Tullibardine, located in the heart of the Scottish Highlands in Perthshire, began distilling in 1949. Like most Scottish distilleries, it spent a period of time mothballed in the nineties and changed hands several times. It is currently owned by French company Picard Vins & Spiritueux, the firm’s only distillery. Also like many whisky brands trying to reinvent itself in the modern era, the bottles have undergone a redesign in 2013 and the core range is now stocked with NAS expressions, including the 225 (Sauternes finish), 228 (Burgundy finish), and this one, the 500 Sherry Finish. The company also bottles a 15-year and several older age-stated expressions.
The 500 Sherry Finish is matured for an undisclosed period of time in first-fill bourbon casks before being filled into 500-liter (hence the name) Pedro Ximenez sherry butts for one year. The final whisky is bottled at 43% ABV, and is both chill filtered and (probably) has added spirit caramel for coloring. (Sigh.)

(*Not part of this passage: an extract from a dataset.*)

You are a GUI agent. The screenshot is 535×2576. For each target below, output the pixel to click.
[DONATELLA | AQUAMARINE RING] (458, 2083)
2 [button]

Nose: A piercing vinegar note – like an expired wine – with a significant sulphur note. Dry, acidic, and with the fruit notes (green apple, pear, lemon) marred by the vinegar. There is a very thin layer of almost-sweet malt, which is hidden below the weird wine notes.
Palate: Syrupy body. Much sweeter on the tongue, with a nice pear drop flavor, lemon peel, and white cherries. The malt is still far in the background. There is also a suggestion of blanched almonds.
Finish: Medium-long. Still acidic, but the sweetness is in better balance now. Raw wildflower honey, pale malt, and not even a hint of bitterness. Fades slowly without evolving further.
With Water: A few drops of water don’t seem to help matters, but combined with a rest in the glass the situation improves: There is a lot more sweetness (vanilla) and a lot less sour wine. If you have a bad initial experience like I did, definitely try adding some water and five minutes of rest time.
Overall: Huh. This would be a passably interesting single malt if it weren’t for the severely off-putting vinegar / sour wine notes on the aroma. I’m not usually one to notice sulphur notes in whisky, but even I couldn’t escape it here. Things improve once you get the liquid past your nose, but the experience is unalterably dampened by that point. This could be a personal taste thing, and someone else who likes strong tart notes in whiskies might adore this dram, so if you run across an inexpensive way to try it out, see if you have a different experience than I did. It’s also – as always – possible that I encountered a sub-standard batch.
Note: Some of this whisky’s characteristics remind me of a failed Bruichladdich store bottling that I tasted many years ago, which was aged in a faulty Chenin Blanc cask which had colonized the whisky with the charming aroma of baby vomit. This whisky reminds me of that, and it’s not a note that I encounter often.
My primary experience with Tulli comes largely from their table at one of the whiskey shows a year or so ago. I skipped right over the NAS fluff and focused my attention on the 20 year & 25 year expressions. I preferred the former (ex bourbon) to the latter (bourbon + sherry). The only Tulli I own is called “The Murray”. It includes an age statement (12 year), a vintage (2005 to 2017 in my case), is non-chill filtered and naturally colored, and is bottled at cask strength … check, check, and check. As a bonus it comes in a lovely black magnetic folding box that suggests it should cost more than the $70 I paid for it. Recommended.